聚合RDD中的元素,先使用seqOp將RDD中每個分區中的T類型元素聚合成U類型,再使用combOp將之前每個分區聚合後的U類型聚合成U類型,需要注意的是seqOp和combOp都會使用到zeroValue的值

// 定義rdd,設置第一個分區中包含1,2,3,4,5,第二個分區中包含6,7,8,9,10
scala> var rdd = sc.makeRDD(1 to 10, 2)
rdd: org.apache.spark.rdd.RDD[Int] = ParallelCollectionRDD[65] at makeRDD at <console>:24

scala> rdd.mapPartitionsWithIndex{
     |     (partIdx, iter) => {
     |         var part_map = scala.collection.mutable.Map[String, List[(Int)]]()
     |         while(iter.hasNext){
     |             var part_name = "part_" + partIdx;
     |             var elem = iter.next()
     |             if(part_map.contains(part_name)) {
     |                 var elems = part_map(part_name)
     |                 elems ::= elem
     |                 part_map(part_name) = elems
     |             }
     |             else{
     |                 part_map(part_name) = List[(Int)]{elem}
     |             }
     |         }
     |         part_map.iterator
     |     }
     | }.collect
res59: Array[(String, List[Int])] = Array((part_0,List(5, 4, 3, 2, 1)), (part_1,List(10, 9, 8, 7, 6)))
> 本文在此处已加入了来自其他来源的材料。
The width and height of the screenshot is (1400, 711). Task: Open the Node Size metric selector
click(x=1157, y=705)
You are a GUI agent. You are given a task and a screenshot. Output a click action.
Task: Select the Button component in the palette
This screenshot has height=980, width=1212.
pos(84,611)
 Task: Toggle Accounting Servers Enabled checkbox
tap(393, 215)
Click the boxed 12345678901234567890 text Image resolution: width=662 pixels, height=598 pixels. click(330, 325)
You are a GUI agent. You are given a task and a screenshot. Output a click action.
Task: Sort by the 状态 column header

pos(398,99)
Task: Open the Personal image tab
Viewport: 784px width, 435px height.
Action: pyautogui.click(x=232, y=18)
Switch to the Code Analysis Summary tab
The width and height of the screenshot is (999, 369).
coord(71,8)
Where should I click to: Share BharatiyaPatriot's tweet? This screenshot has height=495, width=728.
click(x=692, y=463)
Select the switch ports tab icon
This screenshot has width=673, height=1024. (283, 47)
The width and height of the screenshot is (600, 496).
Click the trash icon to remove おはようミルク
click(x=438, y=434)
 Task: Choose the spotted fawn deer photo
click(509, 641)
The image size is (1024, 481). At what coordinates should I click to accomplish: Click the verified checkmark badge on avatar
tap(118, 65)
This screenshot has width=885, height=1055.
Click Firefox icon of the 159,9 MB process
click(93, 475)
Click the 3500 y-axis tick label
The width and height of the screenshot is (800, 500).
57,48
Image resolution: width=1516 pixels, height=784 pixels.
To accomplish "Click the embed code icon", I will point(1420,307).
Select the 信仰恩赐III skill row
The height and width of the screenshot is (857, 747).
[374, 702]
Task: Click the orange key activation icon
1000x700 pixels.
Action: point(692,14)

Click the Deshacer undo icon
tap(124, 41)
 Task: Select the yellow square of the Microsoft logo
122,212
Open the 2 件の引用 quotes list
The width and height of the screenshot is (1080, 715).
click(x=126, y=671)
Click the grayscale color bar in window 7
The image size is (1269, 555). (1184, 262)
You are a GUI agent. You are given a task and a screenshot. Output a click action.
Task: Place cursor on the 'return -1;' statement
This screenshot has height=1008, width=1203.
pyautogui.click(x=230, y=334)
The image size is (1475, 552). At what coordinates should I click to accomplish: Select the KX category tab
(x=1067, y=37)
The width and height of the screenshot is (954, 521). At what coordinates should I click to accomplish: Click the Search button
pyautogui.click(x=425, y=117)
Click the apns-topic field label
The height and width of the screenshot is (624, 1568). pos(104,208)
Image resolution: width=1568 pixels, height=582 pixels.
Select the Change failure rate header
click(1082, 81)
// aggregate的最後結果是58,原因是先在每個分區中迭代執行(x: Int, y: Int) => x + y,並且使用zeroValue的值1,
// 即part_0中計算過程爲 1+1+2+3+4+5=16,part_1中計算過程爲1+6+7+8+9+10=41
// 再將兩個分區中的結果執行(a: Int, b: Int) => a + b,並應用zeroValue的值,結果爲1+16+41=58
scala> rdd.aggregate(1)(
     |     {(x: Int, y: Int) => x + y},
     |     {(a: Int, b: Int) => a + b}
     | )
res61: Int = 58
  • fold(zeroValue: T)(op: (T, T) => T): T

fold操作與aggregate操作功能類似,區別在於seqOp和combOp是統一個函數

scala> rdd.fold(1)(
     | (x, y) => x + y
     | )
res63: Int = 58
  • lookup(key: K): Seq[K]

該操作應用於(K, V)形式的RDD,返回指定K所對應的所以V值

scala> rdd.fold(1)(
     | (x, y) => x + y
     | )
res63: Int = 58
  • countByKey(): Map[K, Long]

統計RDD[K, V]中每個K的數量

scala> var rdd = sc.makeRDD(Array(("A", 1), ("A", 2), ("A", 3), ("B", 4), ("B", 5), ("C", 6), ("C", 7), ("C", 8), ("C", 9), ("D", 10)))
rdd: org.apache.spark.rdd.RDD[(String, Int)] = ParallelCollectionRDD[67] at makeRDD at <console>:24

scala> rdd.countByKey()
res65: scala.collection.Map[String,Long] = Map(D -> 1, A -> 3, B -> 2, C -> 4)
  • foreach(f: (T) => Unit): Unit

  • foreachPartition(f: (Iterator[T]) => Unit): Unit

foreach遍歷RDD中的每個元素,並應用函數f。foreachPartition與foreach類型,區別在於前者對針對每個分區。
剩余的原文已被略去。